YOUR ASSIGNMENT: Each record should be written out exactly as it stands.

RECORDS FOR THIS EXERCISE:
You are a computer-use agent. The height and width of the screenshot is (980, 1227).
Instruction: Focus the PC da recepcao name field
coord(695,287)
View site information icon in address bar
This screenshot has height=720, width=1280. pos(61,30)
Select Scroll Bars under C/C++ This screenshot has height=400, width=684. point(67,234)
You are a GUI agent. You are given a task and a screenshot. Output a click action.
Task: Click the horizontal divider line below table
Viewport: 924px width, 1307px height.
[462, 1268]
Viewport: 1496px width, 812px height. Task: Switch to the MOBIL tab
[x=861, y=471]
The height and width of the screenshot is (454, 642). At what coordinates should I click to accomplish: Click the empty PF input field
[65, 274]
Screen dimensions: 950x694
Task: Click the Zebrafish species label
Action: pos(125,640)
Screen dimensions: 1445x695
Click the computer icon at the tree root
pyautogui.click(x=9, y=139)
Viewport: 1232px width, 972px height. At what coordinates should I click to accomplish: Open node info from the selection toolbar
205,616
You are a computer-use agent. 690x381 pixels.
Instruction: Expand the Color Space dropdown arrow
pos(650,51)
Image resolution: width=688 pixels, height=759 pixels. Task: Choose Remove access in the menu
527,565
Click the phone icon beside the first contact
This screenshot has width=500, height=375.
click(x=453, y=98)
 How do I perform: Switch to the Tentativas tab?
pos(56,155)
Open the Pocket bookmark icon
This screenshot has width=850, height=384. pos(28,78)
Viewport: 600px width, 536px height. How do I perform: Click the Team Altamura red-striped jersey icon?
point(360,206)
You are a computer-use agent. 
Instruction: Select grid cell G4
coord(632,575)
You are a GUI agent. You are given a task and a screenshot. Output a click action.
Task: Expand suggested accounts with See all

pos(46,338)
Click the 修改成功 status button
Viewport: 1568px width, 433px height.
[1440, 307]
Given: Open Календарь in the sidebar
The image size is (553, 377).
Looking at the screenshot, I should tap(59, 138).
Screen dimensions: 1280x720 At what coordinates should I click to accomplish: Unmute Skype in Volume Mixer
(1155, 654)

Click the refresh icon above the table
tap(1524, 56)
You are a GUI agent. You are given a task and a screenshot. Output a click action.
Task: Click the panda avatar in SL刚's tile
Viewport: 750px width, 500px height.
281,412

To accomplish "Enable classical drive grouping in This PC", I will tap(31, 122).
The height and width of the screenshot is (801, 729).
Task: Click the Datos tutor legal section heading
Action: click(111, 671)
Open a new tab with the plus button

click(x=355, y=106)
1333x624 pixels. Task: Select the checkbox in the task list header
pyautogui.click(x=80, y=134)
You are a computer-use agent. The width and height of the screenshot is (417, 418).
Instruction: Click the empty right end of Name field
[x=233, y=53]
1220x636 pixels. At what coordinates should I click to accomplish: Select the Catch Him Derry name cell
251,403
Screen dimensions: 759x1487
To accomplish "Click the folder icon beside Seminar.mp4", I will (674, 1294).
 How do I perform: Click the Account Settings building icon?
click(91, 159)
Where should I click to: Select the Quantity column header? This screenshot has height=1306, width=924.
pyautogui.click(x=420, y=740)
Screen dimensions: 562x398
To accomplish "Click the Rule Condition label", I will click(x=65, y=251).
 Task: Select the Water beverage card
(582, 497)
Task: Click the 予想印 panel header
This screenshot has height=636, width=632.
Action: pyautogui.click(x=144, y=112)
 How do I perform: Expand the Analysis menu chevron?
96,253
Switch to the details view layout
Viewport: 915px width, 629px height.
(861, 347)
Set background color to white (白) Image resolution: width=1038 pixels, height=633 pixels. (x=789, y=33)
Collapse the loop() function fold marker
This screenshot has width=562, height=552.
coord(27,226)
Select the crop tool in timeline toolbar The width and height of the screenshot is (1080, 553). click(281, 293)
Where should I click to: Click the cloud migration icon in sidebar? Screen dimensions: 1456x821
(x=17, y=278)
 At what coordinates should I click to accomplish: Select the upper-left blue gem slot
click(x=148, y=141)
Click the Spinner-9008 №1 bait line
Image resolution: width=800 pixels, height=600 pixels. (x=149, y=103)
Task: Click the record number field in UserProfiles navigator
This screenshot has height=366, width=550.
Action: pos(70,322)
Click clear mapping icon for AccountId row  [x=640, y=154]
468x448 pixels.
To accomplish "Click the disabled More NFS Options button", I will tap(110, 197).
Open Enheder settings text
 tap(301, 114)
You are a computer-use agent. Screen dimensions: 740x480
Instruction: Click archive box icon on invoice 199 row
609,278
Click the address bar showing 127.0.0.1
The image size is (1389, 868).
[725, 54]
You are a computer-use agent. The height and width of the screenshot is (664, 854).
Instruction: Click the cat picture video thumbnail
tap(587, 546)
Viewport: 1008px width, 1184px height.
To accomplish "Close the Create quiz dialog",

TASK OUTPUT:
You are a computer-use agent. The height and width of the screenshot is (980, 1227).
Instruction: Focus the PC da recepcao name field
coord(695,287)
View site information icon in address bar
This screenshot has height=720, width=1280. pos(61,30)
Select Scroll Bars under C/C++ This screenshot has height=400, width=684. point(67,234)
You are a GUI agent. You are given a task and a screenshot. Output a click action.
Task: Click the horizontal divider line below table
Viewport: 924px width, 1307px height.
[462, 1268]
Viewport: 1496px width, 812px height. Task: Switch to the MOBIL tab
[x=861, y=471]
The height and width of the screenshot is (454, 642). At what coordinates should I click to accomplish: Click the empty PF input field
[65, 274]
Screen dimensions: 950x694
Task: Click the Zebrafish species label
Action: pos(125,640)
Screen dimensions: 1445x695
Click the computer icon at the tree root
pyautogui.click(x=9, y=139)
Viewport: 1232px width, 972px height. At what coordinates should I click to accomplish: Open node info from the selection toolbar
205,616
You are a computer-use agent. 690x381 pixels.
Instruction: Expand the Color Space dropdown arrow
pos(650,51)
Image resolution: width=688 pixels, height=759 pixels. Task: Choose Remove access in the menu
527,565
Click the phone icon beside the first contact
This screenshot has width=500, height=375.
click(x=453, y=98)
 How do I perform: Switch to the Tentativas tab?
pos(56,155)
Open the Pocket bookmark icon
This screenshot has width=850, height=384. pos(28,78)
Viewport: 600px width, 536px height. How do I perform: Click the Team Altamura red-striped jersey icon?
point(360,206)
You are a computer-use agent. 
Instruction: Select grid cell G4
coord(632,575)
You are a GUI agent. You are given a task and a screenshot. Output a click action.
Task: Expand suggested accounts with See all

pos(46,338)
Click the 修改成功 status button
Viewport: 1568px width, 433px height.
[1440, 307]
Given: Open Календарь in the sidebar
The image size is (553, 377).
Looking at the screenshot, I should tap(59, 138).
Screen dimensions: 1280x720 At what coordinates should I click to accomplish: Unmute Skype in Volume Mixer
(1155, 654)

Click the refresh icon above the table
tap(1524, 56)
You are a GUI agent. You are given a task and a screenshot. Output a click action.
Task: Click the panda avatar in SL刚's tile
Viewport: 750px width, 500px height.
281,412

To accomplish "Enable classical drive grouping in This PC", I will tap(31, 122).
The height and width of the screenshot is (801, 729).
Task: Click the Datos tutor legal section heading
Action: click(111, 671)
Open a new tab with the plus button

click(x=355, y=106)
1333x624 pixels. Task: Select the checkbox in the task list header
pyautogui.click(x=80, y=134)
You are a computer-use agent. The width and height of the screenshot is (417, 418).
Instruction: Click the empty right end of Name field
[x=233, y=53]
1220x636 pixels. At what coordinates should I click to accomplish: Select the Catch Him Derry name cell
251,403
Screen dimensions: 759x1487
To accomplish "Click the folder icon beside Seminar.mp4", I will (674, 1294).
 How do I perform: Click the Account Settings building icon?
click(91, 159)
Where should I click to: Select the Quantity column header? This screenshot has height=1306, width=924.
pyautogui.click(x=420, y=740)
Screen dimensions: 562x398
To accomplish "Click the Rule Condition label", I will click(x=65, y=251).
 Task: Select the Water beverage card
(582, 497)
Task: Click the 予想印 panel header
This screenshot has height=636, width=632.
Action: pyautogui.click(x=144, y=112)
 How do I perform: Expand the Analysis menu chevron?
96,253
Switch to the details view layout
Viewport: 915px width, 629px height.
(861, 347)
Set background color to white (白) Image resolution: width=1038 pixels, height=633 pixels. (x=789, y=33)
Collapse the loop() function fold marker
This screenshot has width=562, height=552.
coord(27,226)
Select the crop tool in timeline toolbar The width and height of the screenshot is (1080, 553). click(281, 293)
Where should I click to: Click the cloud migration icon in sidebar? Screen dimensions: 1456x821
(x=17, y=278)
 At what coordinates should I click to accomplish: Select the upper-left blue gem slot
click(x=148, y=141)
Click the Spinner-9008 №1 bait line
Image resolution: width=800 pixels, height=600 pixels. (x=149, y=103)
Task: Click the record number field in UserProfiles navigator
This screenshot has height=366, width=550.
Action: pos(70,322)
Click clear mapping icon for AccountId row  [x=640, y=154]
468x448 pixels.
To accomplish "Click the disabled More NFS Options button", I will tap(110, 197).
Open Enheder settings text
 tap(301, 114)
You are a computer-use agent. Screen dimensions: 740x480
Instruction: Click archive box icon on invoice 199 row
609,278
Click the address bar showing 127.0.0.1
The image size is (1389, 868).
[725, 54]
You are a computer-use agent. The height and width of the screenshot is (664, 854).
Instruction: Click the cat picture video thumbnail
tap(587, 546)
Viewport: 1008px width, 1184px height.
To accomplish "Close the Create quiz dialog",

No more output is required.